I always enjoyed the old Al-Qadim modules, almost as much as I enjoyed anything using Planescape.

I love the Shining Force and Phantasy Star video game franchises, and I've totally used their lore, setting, and characters as inspiration for my home games.

Oh, and I have a massive binder of notes and homebrew materials I wrote for my Saga-Frontier-inspired campaign.
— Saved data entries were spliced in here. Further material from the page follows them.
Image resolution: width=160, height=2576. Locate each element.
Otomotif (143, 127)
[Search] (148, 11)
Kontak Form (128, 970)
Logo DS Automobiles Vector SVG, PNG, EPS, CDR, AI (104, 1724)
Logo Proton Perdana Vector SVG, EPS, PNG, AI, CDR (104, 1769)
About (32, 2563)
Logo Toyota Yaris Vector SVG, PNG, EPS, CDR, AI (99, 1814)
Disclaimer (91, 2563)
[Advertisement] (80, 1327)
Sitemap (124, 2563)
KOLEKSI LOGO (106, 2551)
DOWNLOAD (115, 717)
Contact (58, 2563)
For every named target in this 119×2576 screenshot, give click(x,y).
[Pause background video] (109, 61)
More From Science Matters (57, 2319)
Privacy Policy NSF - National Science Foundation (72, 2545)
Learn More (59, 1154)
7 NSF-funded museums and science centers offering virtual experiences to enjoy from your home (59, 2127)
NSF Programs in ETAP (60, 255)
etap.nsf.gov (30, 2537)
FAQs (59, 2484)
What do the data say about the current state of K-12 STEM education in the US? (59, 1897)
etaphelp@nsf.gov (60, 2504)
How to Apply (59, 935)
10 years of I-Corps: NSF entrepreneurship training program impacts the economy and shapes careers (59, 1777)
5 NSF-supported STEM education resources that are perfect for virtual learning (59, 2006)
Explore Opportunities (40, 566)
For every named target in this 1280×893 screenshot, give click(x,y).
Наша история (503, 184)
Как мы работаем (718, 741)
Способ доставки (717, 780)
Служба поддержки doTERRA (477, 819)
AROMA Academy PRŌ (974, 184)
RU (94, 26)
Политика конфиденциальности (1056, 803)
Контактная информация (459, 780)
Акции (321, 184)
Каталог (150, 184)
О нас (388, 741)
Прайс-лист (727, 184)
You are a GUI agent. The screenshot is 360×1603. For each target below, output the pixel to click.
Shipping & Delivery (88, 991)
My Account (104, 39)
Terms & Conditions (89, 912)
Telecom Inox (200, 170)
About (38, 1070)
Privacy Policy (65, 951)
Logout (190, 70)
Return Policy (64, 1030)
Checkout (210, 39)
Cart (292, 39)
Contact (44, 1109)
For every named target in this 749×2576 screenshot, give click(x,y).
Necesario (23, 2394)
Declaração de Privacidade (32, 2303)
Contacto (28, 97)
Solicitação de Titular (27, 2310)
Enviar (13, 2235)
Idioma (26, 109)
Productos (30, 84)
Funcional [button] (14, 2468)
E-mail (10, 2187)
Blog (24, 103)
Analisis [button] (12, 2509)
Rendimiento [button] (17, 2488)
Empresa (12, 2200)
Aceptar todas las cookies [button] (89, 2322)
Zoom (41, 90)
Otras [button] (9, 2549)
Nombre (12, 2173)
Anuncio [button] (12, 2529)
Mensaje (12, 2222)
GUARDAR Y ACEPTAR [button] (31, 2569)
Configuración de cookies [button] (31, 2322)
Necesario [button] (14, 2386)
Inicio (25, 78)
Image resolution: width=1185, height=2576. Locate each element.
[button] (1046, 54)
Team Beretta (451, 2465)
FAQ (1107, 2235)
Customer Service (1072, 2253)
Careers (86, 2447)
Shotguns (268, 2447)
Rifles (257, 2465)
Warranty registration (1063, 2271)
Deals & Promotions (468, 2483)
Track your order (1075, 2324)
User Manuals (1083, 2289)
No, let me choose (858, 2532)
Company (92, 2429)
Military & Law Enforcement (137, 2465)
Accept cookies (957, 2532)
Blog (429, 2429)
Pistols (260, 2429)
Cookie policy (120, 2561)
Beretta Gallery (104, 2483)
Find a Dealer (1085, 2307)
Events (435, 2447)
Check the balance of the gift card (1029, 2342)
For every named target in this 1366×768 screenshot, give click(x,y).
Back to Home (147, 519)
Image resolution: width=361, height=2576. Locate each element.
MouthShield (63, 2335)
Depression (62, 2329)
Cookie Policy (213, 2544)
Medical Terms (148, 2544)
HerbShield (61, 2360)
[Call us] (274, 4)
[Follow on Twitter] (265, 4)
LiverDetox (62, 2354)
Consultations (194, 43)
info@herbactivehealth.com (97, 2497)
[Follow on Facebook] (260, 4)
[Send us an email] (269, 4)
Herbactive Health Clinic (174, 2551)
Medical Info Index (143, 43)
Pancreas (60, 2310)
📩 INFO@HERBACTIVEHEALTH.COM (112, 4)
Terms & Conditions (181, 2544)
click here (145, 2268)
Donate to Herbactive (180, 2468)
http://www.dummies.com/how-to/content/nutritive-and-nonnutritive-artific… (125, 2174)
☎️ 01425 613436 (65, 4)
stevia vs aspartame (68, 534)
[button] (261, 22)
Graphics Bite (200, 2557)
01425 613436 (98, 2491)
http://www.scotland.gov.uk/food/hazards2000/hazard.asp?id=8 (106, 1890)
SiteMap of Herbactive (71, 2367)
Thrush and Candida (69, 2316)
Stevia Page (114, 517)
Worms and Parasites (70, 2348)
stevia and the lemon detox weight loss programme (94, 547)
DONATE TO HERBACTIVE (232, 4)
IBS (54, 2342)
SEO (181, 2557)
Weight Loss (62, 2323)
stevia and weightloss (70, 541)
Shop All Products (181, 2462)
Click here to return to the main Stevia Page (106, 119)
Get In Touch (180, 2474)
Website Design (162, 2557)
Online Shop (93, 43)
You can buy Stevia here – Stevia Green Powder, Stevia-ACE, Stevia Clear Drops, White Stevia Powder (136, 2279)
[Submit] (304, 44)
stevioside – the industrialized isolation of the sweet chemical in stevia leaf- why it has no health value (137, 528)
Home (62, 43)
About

Saga Frontier might just be my all-time favorite video game.


Forgotten Realms was for me like Eberron was for you.

That said, Eberron is one of my absolute favorite settings. I love the magitek, I love the politics, I love the history and lore and pretty much everything.

The one thing I would change about the setting is that I'm disappointed that none of the new races got Dragonmarks. I get the gist of making the Core races Core via Dragonmarks, but the new races are so lovely and wonderful in so many cool elements of them that I just want them to be a thing.

Do you have a favorite location?

I love Q'barra, the pirate isles, and Sarlona... ah, almost everything is perfect.

(That said, I didn't fully appreciated how they handled Argonnessan, personally - I thought Dragons of Eberron wasn't as good a book as many others, in my opinion: I know many who like it, and that's fair as it has many excellent elements to it, it just felt slightly out-of-setting for me.)

Mm. Eberron is so good.

I tend to agree about Greenwod's stories - even though I liberally borrowed setting elements for a home game.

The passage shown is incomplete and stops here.